Elsewhere Mrs. Lintern and Mrs. Baskerville walked together. Their hearts were not in the fair, but they spoke of the pending marriage and hoped that a happy union was in store for Ned and Cora.
The young couple themselves tasted such humble delights as the fair could offer, but Cora's pleasure was represented by the side glances of other girls, and she regarded the gathering as a mere theatre for her own display. Ned left her now and again and then returned. Each time he came back he lifted his hat to her and exhibited some new sign of possession.
Cora affected great airs and a supercilious play of eyebrow that impressed the other young women. She condescended to walk round the fair and regarded this perambulation as a triumph, until the man who sold watches marked her among his listeners, observed her vanity, and raised a laugh at her expense. Then she lost her temper and declared her wish to depart. She was actually going when there came up Milly and her husband, Rupert Baskerville.
Ned whispered to his sister-in-law to save the situation if possible, and Milly with some tact and some good fortune managed to do so.
Cora smoothed her ruffled feathers and joined the rest of the family at the inn. There all partook of the special ordinary furnished on this great occasion to the countryside.
In another quarter Thomas Gollop, Joe Voysey and their friends took pleasure after their fashion. Every man won some sort of satisfaction from the fair and held his day as well spent.
Perhaps few could have explained what drew them thither or kept them for many hours wandering up and down, now drinking, now watching the events of the fair, now eating, now drinking again. But so the day passed with most among them, and not until evening darkened did the mist thicken into rain and seriously damp the proceedings.
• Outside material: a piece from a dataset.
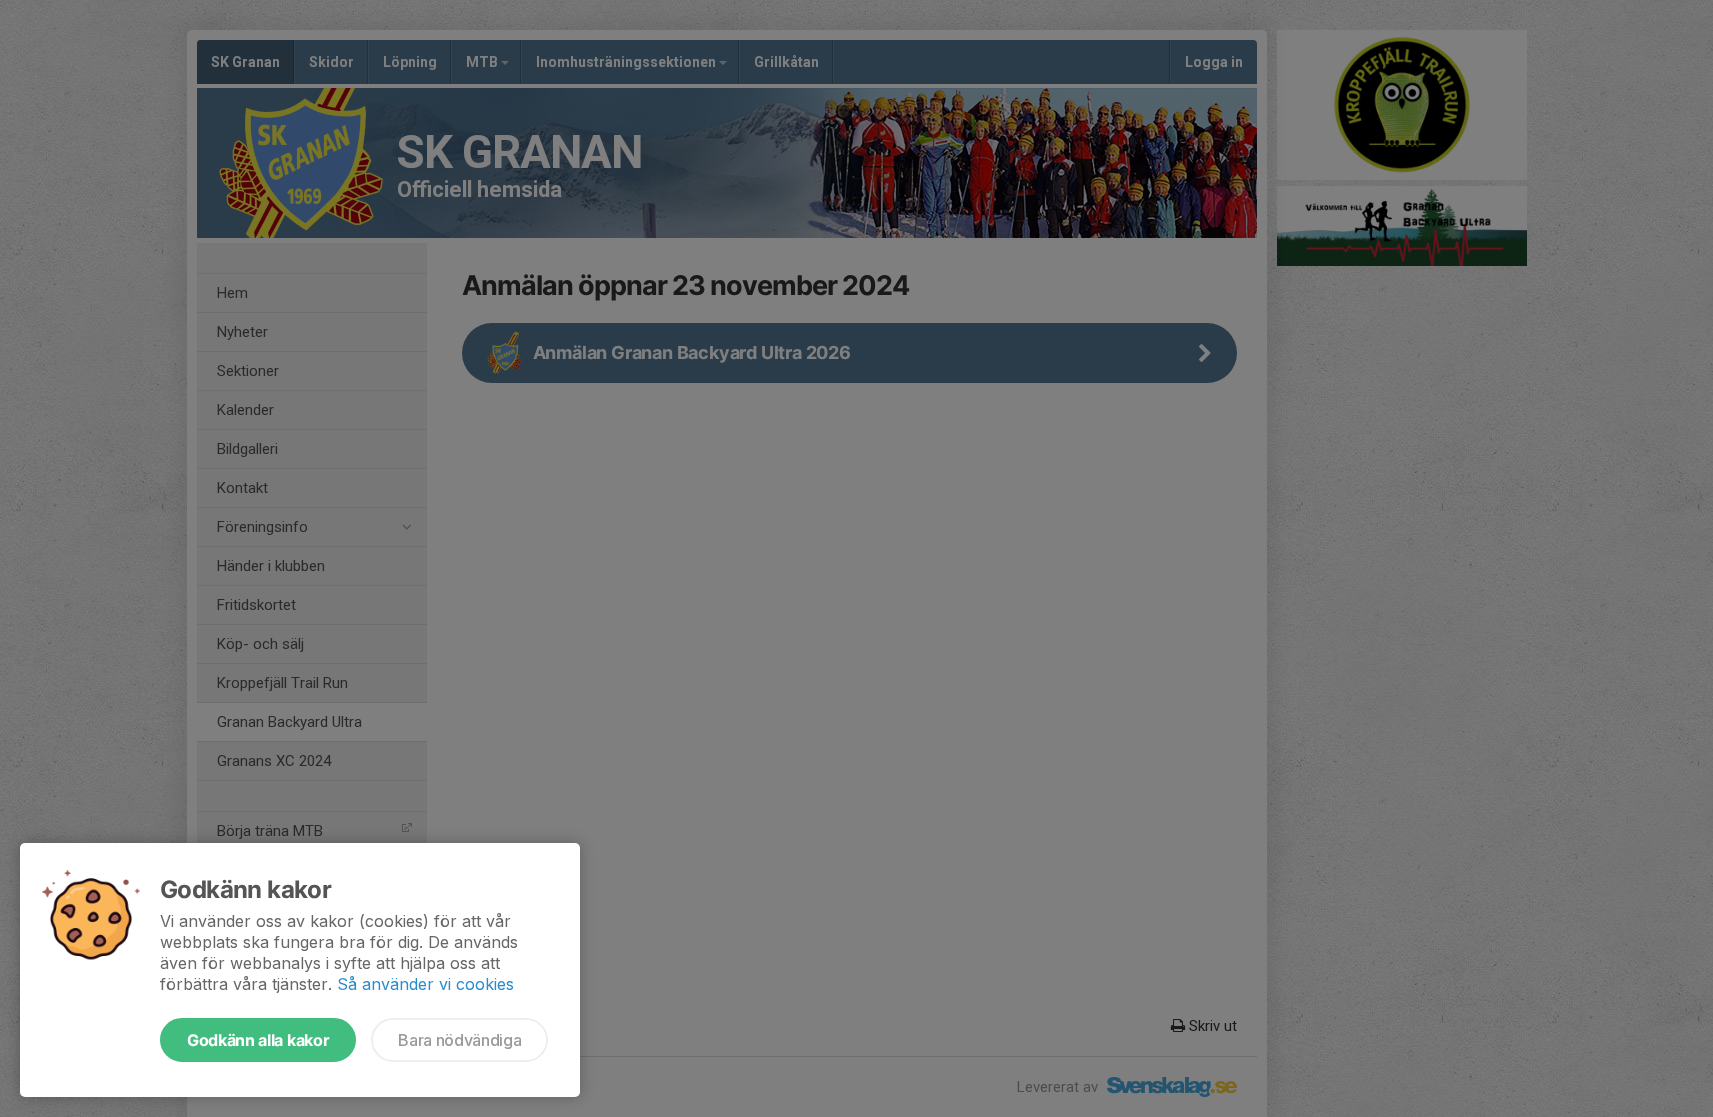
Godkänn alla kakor (258, 1040)
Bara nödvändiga (459, 1040)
Humphrey Baskerville, well pleased with his sales and even better pleased with the trivial incident of the bullock, went his way homeward and was glad to be gone. His state of mind was such that he gave alms to two mournful men limping slowly on crutches into Princetown. Each of these wounded creatures had lost a leg, and one lacked an arm also. They dragged along a little barrel-organ that played hymns, and their faces were thin, anxious, hunger-bitten.
These men stopped Mr. Baskerville, but not to beg. They desired to know the distance yet left to traverse before they reached the fair.
"We set out afore light from Dousland, but we didn't know what a terrible road 'twas," said one. "You see, with but a pair o' legs between us, we can't travel very fast."